In summary, latent class analysis has useful applications for population-level surveillance measures. This study demonstrated respondents of the BRFSS’ cognitive decline module cluster into three discrete latent subgroups regarding the severity of SCD (Mild, Moderate, and Severe). Socio-demographics were associated with membership in each group. Although the cognitive decline module is not a diagnostic tool, using these discrete latent groups can provide clarity for SCD prevalence in the population. Specifically, the use of the three latent subgroups, rather than item-by-item analysis, allows for a more intuitive understanding of the public health burden. These study findings could easily be utilized in an applied or academic setting. For example, opposed to assessing discrete items, a holistic approach to more fully understand the national and state-level epidemiology of SCD is now possible. While individual items provide important information regarding SCD, the overall health burden has historically been more challenging to interpret. Using this new LCA indicator, researchers can easily quantify SCD severity nationally or within their locale. Further, this method allows for facile identification of respondent characteristics based on SCD severity, and it can also be used to consider spatial distribution in various geographies. Considering the progression from mild cognitive impairment to dementia-related illnesses, it is particularly important for public health to continue to improve the ability to monitor the aging health of our population and it’s effect on our communities [46]. The labor demand of caregivers for ADRD adults has negative impacts on physical and mental health.

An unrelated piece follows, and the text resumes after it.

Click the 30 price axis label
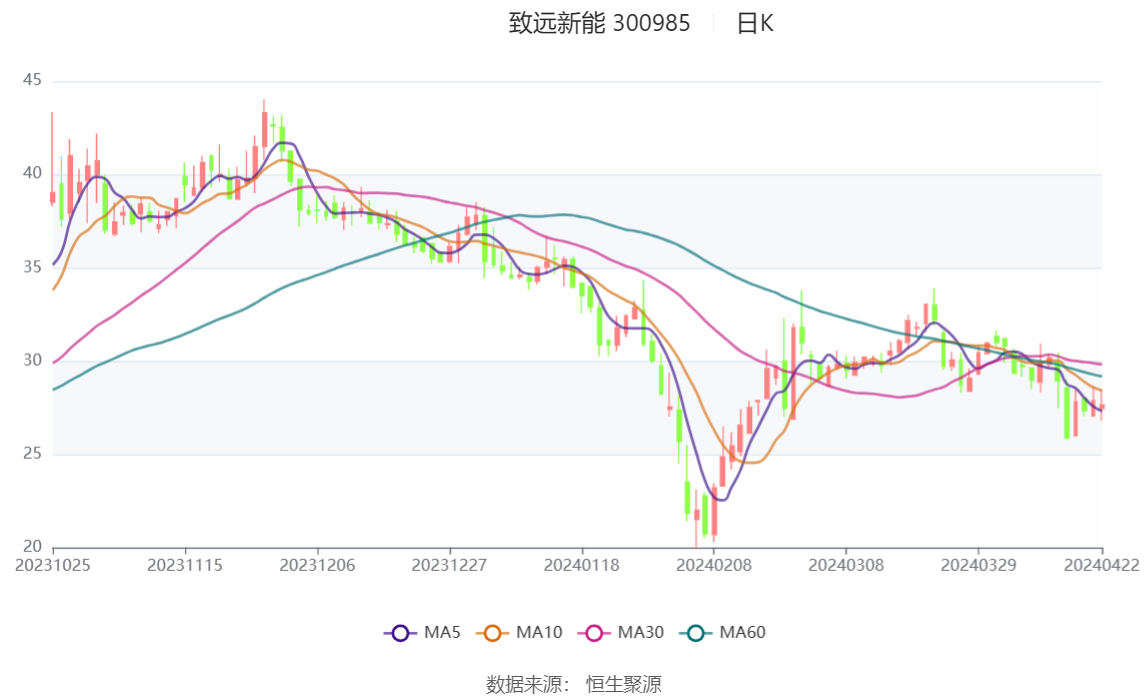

Additionally, caregivers are insufficiently remunerated with a share of roughly 20 hours per week per caregiver being unpaid [36]. Further, the direct cost of Alzheimer’s disease in 2019 is $290 billion with 67% covered by Medicare and Medicaid [36]. Through improved cognitive decline surveillance and response, there is potential to stymie the substantial societal and financial impact of Alzheimer’s disease and dementia-related disorders.